**Problem to work on:**
Rewrite the records, beginning at the line that has "Image resolution: width=952" and stopping after the line that has "(x=762, y=903)", with "Click" replaced by "Select" and nothing else changed. Leave the pictures out.

**Data records:**
----------

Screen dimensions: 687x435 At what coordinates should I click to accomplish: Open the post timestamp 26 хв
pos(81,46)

----------

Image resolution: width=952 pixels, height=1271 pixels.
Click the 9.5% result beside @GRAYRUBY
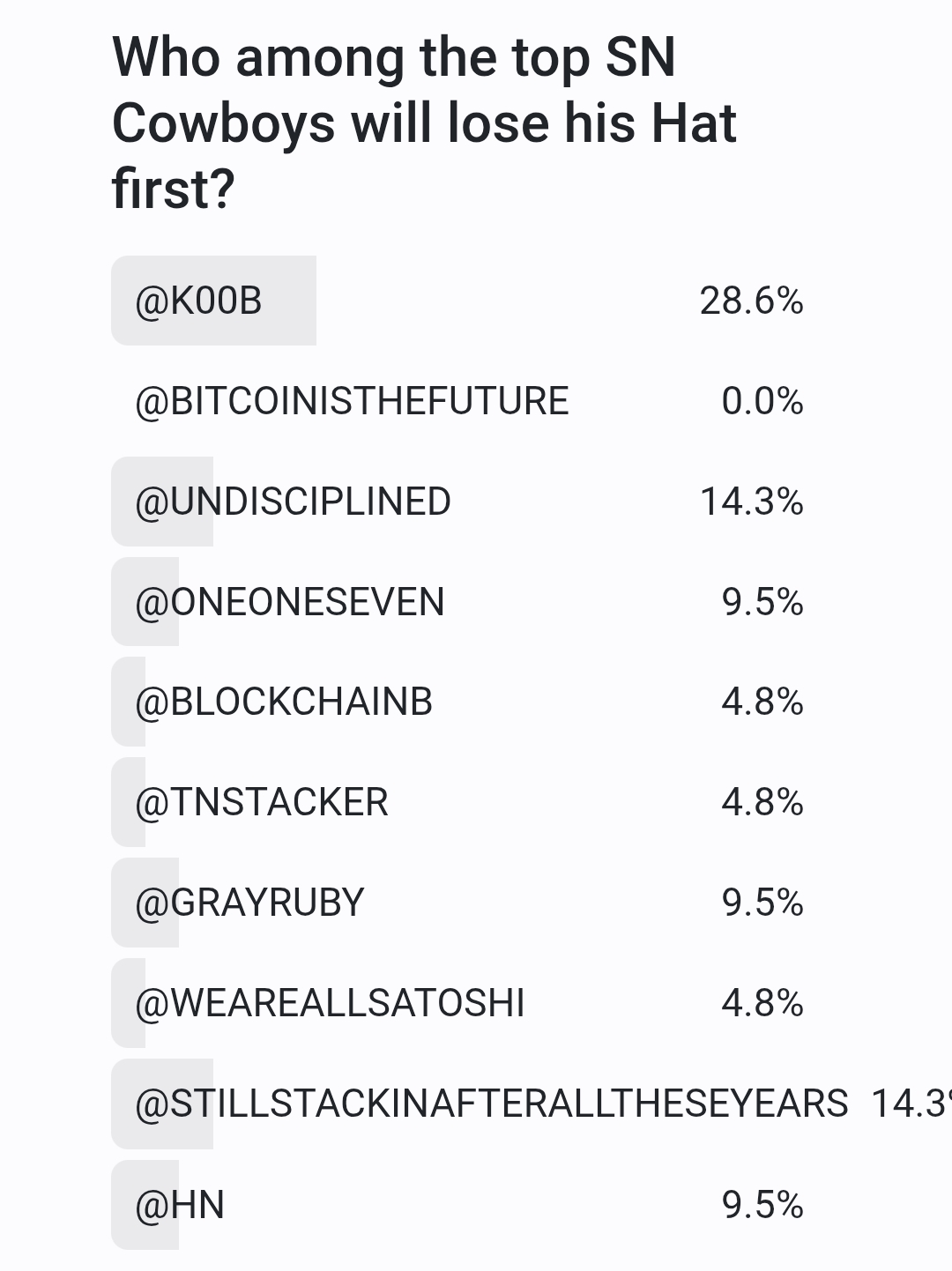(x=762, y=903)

----------

**Exercise solution:**
Image resolution: width=952 pixels, height=1271 pixels.
Select the 9.5% result beside @GRAYRUBY
(x=762, y=903)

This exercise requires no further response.